**Problem requirements:**
Count every line below containing "agent"; state the number only.

(Records contained in a dataset)
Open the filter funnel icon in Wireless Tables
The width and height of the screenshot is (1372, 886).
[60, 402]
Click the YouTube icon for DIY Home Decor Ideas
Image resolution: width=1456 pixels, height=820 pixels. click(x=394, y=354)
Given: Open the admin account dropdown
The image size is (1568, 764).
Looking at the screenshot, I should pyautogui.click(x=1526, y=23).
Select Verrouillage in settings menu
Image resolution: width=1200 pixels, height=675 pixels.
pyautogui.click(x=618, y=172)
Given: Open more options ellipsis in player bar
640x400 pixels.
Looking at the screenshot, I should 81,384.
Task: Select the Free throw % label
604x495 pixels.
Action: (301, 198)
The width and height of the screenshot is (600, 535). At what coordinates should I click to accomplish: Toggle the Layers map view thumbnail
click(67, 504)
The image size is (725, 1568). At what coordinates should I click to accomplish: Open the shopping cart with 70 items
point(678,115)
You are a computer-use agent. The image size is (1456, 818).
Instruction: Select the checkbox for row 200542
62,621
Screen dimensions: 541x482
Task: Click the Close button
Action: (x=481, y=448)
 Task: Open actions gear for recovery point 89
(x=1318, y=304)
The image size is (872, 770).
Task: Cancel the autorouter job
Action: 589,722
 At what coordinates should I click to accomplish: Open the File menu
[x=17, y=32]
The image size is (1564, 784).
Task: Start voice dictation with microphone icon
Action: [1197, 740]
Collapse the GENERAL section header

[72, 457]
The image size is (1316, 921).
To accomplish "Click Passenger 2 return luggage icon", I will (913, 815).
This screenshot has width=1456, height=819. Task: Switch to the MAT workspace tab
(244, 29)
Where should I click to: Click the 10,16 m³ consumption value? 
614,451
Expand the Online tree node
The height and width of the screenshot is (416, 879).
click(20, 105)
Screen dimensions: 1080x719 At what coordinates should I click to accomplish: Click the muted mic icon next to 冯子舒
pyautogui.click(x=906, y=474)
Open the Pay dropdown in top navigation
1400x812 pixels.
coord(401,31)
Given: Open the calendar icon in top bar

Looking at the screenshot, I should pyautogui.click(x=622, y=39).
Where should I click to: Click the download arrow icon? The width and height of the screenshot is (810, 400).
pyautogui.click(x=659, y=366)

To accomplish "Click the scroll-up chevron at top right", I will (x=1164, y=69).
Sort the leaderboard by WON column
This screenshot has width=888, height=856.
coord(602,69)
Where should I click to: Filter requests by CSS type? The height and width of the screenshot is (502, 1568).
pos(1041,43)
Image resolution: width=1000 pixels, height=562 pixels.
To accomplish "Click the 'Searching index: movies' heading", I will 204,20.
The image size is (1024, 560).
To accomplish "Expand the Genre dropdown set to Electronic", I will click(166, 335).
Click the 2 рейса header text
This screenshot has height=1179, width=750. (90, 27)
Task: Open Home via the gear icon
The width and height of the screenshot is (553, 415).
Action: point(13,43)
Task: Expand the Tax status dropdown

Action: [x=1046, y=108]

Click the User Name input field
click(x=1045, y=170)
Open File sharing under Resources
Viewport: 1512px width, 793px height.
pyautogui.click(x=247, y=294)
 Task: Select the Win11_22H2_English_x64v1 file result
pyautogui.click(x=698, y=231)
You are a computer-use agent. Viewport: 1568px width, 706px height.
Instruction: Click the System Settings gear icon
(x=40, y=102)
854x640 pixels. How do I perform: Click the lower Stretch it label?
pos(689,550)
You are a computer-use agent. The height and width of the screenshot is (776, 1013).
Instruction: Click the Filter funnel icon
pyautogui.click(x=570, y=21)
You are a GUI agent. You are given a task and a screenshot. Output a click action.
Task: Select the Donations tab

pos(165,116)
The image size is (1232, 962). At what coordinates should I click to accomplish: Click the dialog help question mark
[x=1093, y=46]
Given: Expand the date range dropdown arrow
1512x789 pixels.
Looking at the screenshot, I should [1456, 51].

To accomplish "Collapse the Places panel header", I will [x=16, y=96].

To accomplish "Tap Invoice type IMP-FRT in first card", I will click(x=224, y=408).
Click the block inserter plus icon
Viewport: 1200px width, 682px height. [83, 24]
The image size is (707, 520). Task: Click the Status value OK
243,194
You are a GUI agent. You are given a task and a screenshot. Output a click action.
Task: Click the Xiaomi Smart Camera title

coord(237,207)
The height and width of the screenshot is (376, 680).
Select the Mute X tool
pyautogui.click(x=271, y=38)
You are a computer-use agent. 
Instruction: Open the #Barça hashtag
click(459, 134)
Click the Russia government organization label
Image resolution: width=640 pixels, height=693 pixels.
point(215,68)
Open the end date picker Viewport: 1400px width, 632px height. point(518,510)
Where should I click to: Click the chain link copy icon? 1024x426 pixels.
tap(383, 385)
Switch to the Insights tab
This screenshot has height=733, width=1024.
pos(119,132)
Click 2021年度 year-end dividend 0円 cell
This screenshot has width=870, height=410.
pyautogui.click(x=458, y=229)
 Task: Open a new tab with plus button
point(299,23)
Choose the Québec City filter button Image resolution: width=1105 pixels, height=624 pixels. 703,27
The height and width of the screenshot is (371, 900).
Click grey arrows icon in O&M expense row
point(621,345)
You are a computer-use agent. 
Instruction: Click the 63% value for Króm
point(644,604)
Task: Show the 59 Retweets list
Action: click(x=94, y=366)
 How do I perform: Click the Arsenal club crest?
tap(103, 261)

**Answer to the exercise:**
7